光りの中
 カツヤへの想いに微妙な変化を見せ始めたのは、紀子が高校を卒業する直前の頃であった。

 夜の仕事と学業を両立させたのは、紀子自身の持っている意思の強さの現れとも言える。

 小さい頃から、他人に押し付けられた事に対してはさほどの執着心を見せない彼女だったが、自分で一度決めた事に対しては最後迄意地を張るような所があった。
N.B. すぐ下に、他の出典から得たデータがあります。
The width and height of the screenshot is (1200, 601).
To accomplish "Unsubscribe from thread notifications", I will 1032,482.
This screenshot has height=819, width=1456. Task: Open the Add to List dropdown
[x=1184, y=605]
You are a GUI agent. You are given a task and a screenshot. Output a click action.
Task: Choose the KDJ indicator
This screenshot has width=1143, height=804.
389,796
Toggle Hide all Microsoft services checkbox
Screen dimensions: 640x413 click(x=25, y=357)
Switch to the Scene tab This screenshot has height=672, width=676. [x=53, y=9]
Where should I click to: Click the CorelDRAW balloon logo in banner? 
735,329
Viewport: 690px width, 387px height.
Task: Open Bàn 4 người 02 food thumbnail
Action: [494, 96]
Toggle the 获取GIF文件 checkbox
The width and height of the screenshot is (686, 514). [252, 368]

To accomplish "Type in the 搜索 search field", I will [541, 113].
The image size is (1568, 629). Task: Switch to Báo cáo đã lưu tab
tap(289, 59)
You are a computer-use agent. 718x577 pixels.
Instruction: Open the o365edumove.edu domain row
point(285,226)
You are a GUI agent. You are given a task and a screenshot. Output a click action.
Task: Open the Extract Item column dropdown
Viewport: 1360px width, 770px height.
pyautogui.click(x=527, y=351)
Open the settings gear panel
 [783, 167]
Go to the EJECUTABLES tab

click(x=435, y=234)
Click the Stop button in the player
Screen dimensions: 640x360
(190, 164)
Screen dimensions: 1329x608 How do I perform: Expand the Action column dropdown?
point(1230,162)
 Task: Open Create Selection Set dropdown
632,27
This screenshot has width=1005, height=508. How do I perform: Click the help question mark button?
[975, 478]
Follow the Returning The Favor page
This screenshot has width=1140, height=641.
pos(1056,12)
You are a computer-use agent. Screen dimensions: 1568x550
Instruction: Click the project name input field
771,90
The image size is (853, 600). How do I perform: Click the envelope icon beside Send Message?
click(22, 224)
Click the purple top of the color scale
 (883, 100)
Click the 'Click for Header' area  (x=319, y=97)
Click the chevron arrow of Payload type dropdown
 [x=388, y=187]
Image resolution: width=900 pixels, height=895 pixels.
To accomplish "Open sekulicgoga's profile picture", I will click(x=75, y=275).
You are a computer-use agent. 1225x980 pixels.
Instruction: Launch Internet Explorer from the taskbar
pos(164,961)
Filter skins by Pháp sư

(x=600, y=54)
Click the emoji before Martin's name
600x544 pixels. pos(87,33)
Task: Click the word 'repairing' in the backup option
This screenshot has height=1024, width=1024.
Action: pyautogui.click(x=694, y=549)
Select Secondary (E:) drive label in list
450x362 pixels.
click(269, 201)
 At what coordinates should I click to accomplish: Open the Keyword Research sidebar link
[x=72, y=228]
 店側は、そのまま高校卒業後も店に残ってくれと言ったが、紀子は普通に就職する道を選んだ。

 紀子にしてみれば、エル・ドラドは飽くまでも生活の糧と、自らの学業の為に選んだ道ではあったが、その道が本道になる事など微塵も考えていなかった。


 長い人生の中でのほんの寄り道……


 彼女にとっては、脇道の一本に過ぎなかった。


 アタシの本当に歩む道は別に在る……


 それがどの方向を向いているのか、どの道なのかは、まだハッキリと判ってはいない。

 模索しているからこそ、高校を卒業したら、普通の会社勤めをしてみようと考えたのだろう。

 一ヶ月に何十万と稼ぐ女子高生から、安い給料のOLになる事に、なんら抵抗は無かった。

 尤も、稼ぐ時は月に百万を下らない収入を得てはいたが、決して自分に贅沢をした事は無い。

 その殆どが、実家の生活費と、学費であったし、カツヤとの生活費にもなった。

 見えないしがらみ……

 きっと、紀子はそれを無意識のうちに感じ始めたのではないだろうか。

 実家の生活費と学費は仕方無いにしても、カツヤとの生活に掛かる分迄負担する事に、少しずつ疑問を感じて来たのである。


 束縛からの解放……


 それはカツヤとの別れを意味するという事に、薄々気付いてはいた。

 とにかく、彼女は新しい世界に自ら飛び込もうと考えたのである。

 そして、この事から彼女の人生に一大転機をもたらす出会いが待っていたとは、本人自身のみならず、周囲の者達全てが気付く訳も無い。